Reshared post from SIMBY

This is the story he told. A millennium ago, the residents of Murohama, knowing they were going to be inundated, had sought safety on the village's closest hill. But they had entered into a deadly trap. A second wave, which had reached the interior of the island through an inlet, was speeding over the rice paddies from the opposite direction. The waves collided at the hill and killed those who had taken refuge there. To signify their grief and to advise future generations, the survivors erected a shrine.

Some 50 generations later, on March 11, 2011, the Murohama tsunami warning tower — which was supposed to sound an alarm — was silent, toppled by the temblor.
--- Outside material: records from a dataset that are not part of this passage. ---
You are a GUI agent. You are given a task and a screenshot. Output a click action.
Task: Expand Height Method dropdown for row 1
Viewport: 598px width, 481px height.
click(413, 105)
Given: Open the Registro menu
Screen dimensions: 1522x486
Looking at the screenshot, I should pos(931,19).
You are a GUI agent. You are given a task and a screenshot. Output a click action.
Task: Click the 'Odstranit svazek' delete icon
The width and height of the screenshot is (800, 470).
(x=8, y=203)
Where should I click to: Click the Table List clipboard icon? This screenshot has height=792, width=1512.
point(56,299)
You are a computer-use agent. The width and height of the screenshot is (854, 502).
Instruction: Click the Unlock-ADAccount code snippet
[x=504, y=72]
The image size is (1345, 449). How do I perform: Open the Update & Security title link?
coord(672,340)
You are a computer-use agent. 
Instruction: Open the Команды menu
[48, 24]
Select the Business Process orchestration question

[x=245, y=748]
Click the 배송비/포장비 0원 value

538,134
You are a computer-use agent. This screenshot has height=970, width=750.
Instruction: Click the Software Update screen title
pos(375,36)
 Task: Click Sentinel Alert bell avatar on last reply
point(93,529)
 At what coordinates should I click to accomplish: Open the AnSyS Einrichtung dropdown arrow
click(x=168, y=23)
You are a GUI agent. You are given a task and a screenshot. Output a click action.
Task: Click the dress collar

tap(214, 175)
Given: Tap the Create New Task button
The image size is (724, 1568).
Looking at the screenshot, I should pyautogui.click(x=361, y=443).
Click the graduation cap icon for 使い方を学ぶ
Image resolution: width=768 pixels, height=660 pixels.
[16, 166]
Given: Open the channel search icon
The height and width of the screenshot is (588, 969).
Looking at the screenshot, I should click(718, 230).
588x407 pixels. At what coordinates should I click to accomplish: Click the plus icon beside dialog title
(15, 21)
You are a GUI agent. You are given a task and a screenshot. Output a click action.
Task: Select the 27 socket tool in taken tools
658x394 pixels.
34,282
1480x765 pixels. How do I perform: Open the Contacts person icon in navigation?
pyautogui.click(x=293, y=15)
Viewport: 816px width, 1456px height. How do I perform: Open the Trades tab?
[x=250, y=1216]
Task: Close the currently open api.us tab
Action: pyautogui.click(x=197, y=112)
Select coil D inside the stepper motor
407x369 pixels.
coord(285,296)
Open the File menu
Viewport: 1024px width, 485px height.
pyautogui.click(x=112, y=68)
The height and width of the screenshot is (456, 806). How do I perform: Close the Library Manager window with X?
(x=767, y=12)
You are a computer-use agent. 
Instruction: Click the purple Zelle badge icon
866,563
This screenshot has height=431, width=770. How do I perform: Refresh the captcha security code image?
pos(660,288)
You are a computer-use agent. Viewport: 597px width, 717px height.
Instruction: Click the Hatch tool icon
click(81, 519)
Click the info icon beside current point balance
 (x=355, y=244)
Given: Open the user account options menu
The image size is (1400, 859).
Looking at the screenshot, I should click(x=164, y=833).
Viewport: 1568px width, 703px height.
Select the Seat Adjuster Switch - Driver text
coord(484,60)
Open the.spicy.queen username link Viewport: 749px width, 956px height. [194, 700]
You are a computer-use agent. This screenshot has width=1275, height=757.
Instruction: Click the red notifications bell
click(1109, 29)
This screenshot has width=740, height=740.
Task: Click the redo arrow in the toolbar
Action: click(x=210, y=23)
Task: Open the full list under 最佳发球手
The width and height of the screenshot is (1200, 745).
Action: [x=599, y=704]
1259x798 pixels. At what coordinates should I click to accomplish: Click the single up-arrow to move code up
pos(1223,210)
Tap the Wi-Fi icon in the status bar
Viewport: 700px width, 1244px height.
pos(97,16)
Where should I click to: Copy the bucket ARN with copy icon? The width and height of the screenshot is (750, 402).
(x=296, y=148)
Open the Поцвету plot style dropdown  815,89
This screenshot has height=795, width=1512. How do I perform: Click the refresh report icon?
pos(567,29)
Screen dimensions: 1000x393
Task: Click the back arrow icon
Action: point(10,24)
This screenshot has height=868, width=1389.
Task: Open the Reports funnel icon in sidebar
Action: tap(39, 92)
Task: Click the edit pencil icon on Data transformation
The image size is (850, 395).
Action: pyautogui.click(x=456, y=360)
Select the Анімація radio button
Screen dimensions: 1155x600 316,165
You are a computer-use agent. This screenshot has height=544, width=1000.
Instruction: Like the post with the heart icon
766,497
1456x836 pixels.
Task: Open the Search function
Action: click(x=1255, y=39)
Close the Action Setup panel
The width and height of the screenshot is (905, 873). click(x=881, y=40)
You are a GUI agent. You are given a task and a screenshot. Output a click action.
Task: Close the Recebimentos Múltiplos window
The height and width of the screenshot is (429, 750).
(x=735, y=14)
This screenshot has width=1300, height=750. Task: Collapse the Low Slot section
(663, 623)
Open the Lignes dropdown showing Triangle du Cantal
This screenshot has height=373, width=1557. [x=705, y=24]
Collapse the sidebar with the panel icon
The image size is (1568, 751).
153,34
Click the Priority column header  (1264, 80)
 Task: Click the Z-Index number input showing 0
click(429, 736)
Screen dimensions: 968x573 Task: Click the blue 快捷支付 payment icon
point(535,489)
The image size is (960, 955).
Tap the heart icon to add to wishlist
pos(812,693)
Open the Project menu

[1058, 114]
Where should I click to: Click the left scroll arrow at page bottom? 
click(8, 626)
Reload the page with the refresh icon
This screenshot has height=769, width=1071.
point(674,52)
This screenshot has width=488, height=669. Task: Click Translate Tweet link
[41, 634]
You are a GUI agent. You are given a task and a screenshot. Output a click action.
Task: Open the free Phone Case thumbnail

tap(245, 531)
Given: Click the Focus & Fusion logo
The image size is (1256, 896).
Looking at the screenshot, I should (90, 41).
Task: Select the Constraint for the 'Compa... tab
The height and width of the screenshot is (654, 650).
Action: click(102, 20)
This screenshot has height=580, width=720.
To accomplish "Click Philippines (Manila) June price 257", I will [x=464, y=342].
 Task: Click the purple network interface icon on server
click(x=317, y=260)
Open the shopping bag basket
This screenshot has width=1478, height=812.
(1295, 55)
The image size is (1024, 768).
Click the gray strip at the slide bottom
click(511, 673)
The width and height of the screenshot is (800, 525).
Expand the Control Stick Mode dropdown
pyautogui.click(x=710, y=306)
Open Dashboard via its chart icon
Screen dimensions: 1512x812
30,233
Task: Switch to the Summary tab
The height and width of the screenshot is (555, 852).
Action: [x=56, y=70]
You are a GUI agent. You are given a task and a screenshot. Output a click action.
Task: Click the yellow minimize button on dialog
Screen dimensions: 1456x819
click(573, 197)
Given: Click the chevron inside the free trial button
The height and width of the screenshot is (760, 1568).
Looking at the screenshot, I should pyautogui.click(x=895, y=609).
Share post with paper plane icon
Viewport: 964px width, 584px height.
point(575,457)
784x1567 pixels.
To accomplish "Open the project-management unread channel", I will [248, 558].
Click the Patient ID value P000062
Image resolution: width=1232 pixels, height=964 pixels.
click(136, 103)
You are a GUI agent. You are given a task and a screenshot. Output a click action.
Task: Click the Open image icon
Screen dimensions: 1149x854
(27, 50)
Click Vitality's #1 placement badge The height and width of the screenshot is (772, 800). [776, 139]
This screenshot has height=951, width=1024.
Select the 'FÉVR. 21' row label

Still, without the benefit of an official warning system supported by modern science, the locals relied on the lesson that had been transmitted generation to generation for 1,000 years. "We all know the story about the two tsunami waves that collided at the shrine," I was told.

SIMBY originally shared this post:

Collective knowledge writes collective memory.

http://articles.latimes.com/2012/mar/11/opinion/la-oe-holguin-veras-tsunami-20120311

How collective memory saved lives during Japan's tsunami

I am an engineer and a disaster researcher; I went to Japan after the March 11, 2011, magnitude 9.0 Tohoku earthquake to try to identify lessons there that could benefit future disaster-response…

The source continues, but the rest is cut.